Though there was some later ballistics evidence that suggested the bullet was fired from Sacco’s gun, there doesn’t seem to be a consensus on that.
After their final appeal was rejected, Vanzetti was quoted in the New York World.
“If it had not been for these thing[s], I might have live[d] out my life, talking at street corners to scorning men. I might have die[d], unmarked, unknown, a failure. Now we are not a failure. This is our career and our triumph. Never in our full life can we hope to do such work for tolerance, for justice, for man’s understanding of man as we now do by dying. Our words, our lives, our pains — nothing! The taking of our lives — lives of a good shoemaker and a poor fish peddler — all! That last moment belongs to us — that agony is our triumph.”
The government intended to make an example of Sacco and Vanzetti, much like they did later with Julius and Ethel Rosenberg.
The Rosenbergs were given an opportunity to save their lives by turning in others, but they refused. A notable thing, because Ethel’s own brother had testified against her to save his life and that of his wife. While Ethel was a communist, there was no evidence to support her engaging in espionage; it was assumed she was the ringleader because she was older than her husband.
“By asking us to repudiate the truth of our innocence, the government admits its own doubts concerning our guilt… we will not be coerced, even under pain of death, to bear false witness,” said the Rosenbergs in a public statement.
Declassified documents did show that Julius had been a spy for the USSR, but he had not done what he had been accused of: passing on atomic secrets. Julius was a small fish in the grand scheme of things, but an example had to be made. Anti-communism sentiment was at an all-time high, and that’s why the Rosenbergs were slated for execution.

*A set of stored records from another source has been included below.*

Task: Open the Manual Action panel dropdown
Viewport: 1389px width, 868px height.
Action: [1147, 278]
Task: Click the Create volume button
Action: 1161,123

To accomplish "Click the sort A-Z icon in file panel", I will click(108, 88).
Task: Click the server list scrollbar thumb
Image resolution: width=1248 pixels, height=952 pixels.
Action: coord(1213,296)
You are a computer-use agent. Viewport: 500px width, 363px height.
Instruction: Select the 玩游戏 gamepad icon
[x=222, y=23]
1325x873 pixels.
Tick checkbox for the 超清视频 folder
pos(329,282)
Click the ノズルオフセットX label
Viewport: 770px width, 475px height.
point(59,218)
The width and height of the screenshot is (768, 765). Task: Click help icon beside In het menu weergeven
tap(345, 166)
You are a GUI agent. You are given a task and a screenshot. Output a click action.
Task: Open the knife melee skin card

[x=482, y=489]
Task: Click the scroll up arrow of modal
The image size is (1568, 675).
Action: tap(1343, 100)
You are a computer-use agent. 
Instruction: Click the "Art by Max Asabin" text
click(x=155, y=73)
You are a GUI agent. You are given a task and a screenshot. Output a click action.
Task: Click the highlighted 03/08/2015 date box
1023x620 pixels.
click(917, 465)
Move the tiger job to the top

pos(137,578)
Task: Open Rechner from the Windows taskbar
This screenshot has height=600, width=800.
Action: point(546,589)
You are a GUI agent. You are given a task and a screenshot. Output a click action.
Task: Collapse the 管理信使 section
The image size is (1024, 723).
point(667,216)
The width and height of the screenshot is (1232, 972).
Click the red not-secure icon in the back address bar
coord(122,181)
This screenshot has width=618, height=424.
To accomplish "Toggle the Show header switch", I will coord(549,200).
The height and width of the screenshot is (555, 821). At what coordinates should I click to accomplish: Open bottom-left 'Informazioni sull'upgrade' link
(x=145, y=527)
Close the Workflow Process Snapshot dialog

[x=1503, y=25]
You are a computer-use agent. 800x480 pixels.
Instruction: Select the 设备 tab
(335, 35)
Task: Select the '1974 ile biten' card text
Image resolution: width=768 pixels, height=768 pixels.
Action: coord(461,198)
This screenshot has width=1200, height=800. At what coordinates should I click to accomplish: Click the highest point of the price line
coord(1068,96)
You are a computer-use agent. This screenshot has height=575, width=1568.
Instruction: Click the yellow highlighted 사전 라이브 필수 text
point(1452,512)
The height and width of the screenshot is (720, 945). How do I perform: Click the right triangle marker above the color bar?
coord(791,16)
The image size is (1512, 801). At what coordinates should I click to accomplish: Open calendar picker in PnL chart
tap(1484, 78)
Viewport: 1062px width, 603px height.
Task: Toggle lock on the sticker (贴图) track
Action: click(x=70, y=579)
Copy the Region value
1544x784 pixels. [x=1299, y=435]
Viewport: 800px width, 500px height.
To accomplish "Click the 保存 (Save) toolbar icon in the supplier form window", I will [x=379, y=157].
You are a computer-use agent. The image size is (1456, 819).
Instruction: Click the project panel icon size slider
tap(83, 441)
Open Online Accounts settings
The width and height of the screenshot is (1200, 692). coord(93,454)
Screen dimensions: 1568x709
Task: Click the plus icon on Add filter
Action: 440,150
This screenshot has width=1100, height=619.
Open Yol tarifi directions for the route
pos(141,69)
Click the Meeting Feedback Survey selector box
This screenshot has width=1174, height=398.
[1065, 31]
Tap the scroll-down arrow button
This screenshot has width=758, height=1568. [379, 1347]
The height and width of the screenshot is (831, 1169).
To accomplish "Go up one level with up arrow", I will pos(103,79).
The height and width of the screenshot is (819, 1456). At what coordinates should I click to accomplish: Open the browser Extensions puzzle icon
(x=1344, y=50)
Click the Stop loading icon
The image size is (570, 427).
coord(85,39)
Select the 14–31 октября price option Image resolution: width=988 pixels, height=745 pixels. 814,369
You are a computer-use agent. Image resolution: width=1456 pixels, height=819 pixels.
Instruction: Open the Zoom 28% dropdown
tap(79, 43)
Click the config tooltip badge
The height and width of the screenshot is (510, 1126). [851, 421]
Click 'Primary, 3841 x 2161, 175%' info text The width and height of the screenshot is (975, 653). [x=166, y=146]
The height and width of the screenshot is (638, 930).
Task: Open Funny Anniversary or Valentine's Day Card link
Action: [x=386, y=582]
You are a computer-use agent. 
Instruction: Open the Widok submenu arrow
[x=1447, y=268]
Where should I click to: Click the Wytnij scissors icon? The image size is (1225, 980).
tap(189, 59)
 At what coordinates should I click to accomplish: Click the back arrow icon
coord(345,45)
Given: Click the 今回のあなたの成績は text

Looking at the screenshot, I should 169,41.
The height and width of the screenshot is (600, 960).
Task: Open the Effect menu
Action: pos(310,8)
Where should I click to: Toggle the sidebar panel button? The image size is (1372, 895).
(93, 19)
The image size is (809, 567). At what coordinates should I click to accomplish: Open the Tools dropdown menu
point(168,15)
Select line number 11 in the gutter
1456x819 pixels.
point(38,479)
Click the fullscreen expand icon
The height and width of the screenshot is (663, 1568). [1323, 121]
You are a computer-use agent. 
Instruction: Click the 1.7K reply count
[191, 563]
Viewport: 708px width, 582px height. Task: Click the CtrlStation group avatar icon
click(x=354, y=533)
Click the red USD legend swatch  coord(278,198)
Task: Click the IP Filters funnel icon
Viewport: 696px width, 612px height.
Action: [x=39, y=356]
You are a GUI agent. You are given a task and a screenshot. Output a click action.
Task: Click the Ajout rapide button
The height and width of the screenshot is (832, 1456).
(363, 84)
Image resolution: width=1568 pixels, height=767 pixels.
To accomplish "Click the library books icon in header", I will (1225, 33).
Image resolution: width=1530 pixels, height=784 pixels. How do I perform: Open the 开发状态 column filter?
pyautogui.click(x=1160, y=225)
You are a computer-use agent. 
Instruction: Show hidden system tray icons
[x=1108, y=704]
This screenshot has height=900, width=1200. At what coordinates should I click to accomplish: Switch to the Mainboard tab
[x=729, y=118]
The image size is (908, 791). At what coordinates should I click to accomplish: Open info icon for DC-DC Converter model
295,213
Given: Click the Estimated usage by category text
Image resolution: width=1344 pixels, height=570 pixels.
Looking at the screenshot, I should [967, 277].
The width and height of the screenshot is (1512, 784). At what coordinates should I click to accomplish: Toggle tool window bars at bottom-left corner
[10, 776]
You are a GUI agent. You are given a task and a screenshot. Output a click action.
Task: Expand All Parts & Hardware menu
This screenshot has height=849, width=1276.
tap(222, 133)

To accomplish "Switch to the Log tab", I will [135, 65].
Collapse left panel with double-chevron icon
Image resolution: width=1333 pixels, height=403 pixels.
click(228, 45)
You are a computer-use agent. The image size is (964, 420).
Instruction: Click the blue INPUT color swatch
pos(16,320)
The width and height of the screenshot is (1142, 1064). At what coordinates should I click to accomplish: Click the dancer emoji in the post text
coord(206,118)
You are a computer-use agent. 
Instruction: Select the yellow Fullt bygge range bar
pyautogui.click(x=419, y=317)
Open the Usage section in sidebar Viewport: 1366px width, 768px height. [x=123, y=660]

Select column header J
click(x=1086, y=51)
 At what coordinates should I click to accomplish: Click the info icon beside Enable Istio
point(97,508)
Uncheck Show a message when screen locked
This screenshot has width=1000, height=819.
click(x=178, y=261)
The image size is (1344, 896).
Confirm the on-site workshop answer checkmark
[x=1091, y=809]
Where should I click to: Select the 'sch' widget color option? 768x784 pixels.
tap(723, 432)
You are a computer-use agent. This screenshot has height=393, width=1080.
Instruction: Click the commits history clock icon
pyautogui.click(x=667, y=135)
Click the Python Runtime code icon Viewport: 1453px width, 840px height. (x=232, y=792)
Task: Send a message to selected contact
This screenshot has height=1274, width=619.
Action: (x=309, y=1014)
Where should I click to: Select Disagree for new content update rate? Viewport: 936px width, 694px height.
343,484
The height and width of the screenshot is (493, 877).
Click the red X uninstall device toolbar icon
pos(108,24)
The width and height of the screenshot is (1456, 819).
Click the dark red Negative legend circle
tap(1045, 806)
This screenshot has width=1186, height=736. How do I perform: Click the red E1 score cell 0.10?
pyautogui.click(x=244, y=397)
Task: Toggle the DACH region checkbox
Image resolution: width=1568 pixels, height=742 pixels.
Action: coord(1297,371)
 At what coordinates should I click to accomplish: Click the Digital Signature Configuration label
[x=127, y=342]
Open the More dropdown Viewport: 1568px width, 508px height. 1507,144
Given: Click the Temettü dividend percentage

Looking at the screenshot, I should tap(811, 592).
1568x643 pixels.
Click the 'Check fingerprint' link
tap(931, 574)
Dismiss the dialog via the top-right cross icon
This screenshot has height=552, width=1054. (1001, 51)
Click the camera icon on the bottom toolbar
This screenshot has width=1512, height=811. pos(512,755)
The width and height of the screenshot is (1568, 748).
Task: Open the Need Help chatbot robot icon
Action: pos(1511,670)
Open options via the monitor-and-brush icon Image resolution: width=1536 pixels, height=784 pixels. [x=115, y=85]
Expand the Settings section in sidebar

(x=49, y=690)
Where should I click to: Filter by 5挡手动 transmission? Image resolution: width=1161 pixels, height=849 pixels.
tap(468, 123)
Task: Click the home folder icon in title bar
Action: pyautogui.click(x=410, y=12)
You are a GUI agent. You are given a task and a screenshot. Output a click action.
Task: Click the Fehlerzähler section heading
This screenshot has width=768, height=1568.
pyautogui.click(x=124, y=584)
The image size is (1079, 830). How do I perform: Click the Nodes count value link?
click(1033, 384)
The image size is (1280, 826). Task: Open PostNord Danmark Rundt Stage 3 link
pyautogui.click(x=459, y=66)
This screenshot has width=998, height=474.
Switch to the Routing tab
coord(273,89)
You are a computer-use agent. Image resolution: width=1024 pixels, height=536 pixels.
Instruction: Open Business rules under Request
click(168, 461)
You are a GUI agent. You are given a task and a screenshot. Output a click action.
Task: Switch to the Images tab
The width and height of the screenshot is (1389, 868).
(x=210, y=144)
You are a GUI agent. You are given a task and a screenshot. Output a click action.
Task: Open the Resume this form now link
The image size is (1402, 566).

These are some of the many stains on American History: miscarriages of justice made all the more shameful by the behavior of those with an ethnicity or culture in common with those executed. They are content to let such wrongs happen again and again rather than prevent such injustice from befalling others. Never again should mean never again for everyone. Until we can rise above our own selfishness and unite with all oppressed people, these historical moments will recur over and over again. First as tragedy, subsequent times as farce.